While attending an academic conference, however, Dr. Lim met a Dominican priest, Rev. Thomas Joseph White, O.P., who helped him find answers to these questions and more in the Catholic faith. Fr. White, in turn, introduced him to Rev. Sebastian Walshe, O.Praem. (’94) — a Norbertine priest, philosophy professor, and TAC alumnus. “I started meeting with Fr. Sebastian for private instruction to be received into the Catholic Church, even while I was still at the Protestant Seminary,” he remembers. “As a result of my conversion, I was excommunicated from my Protestant church, but the seminary still allowed me to graduate with a degree.”

Having been received into the Catholic Church, Dr. Lim went on to earn a master’s degree in theology at the Dominican House of Studies in Washington, D.C. He then entered the doctoral program in theology at the University of Notre Dame, during which time he met his wife, Mary Elizabeth. The couple married in 2015 and now has two boys and a girl, with another girl on the way.

As he was finishing his doctorate, Dr. Lim applied for a position on the TAC teaching faculty, which led him to read, for the first time, the College’s founding document, A Proposal for the Fulfillment of Catholic Liberal Education. Intellectually and professionally, he says, it was a game-changer for him: “After I read the Blue Book, I realized that I would be terribly unhappy anywhere else.”

 

 Peer-Reviewed Articles

  • “The Necessity of the Beatific Knowledge in Christ’s Humanity: A Re-Reading of Summa theologiae III, q. 9,” in The Thomist, forthcoming.

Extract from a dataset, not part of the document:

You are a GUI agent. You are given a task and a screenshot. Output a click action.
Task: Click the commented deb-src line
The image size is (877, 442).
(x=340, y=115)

  • “‘An Encyclopedic Pico della Mirandola’? Re-Thinking Christ’s Infused Knowledge” in Nova et Vetera (English edition), Vol. 21, No. 1 (Winter 2023).

  • “The Principle of Perfection in Thirteenth-Century Accounts of Christ’s Human Knowledge” in The International Journal of Systematic Theology, Vol. 24, No. 3 (July 2022): 352–379.

 

Book Contributions

  • Post tenebras Lux: Discovering the Fullness of Truth in the Catholic Faith,” chapter in By Strange Ways: Theologians and Their Paths to the Catholic Church (San Francisco: Ignatius Press, 2022).

 

Translations

  • Serge-Thomas Bonino, O.P., God, “He Who is,” De Deo ut Uno, translation of Dieu, "Celui Qui Est," De Deo ut Uno (Washington, DC: The Catholic University of America Press), in review.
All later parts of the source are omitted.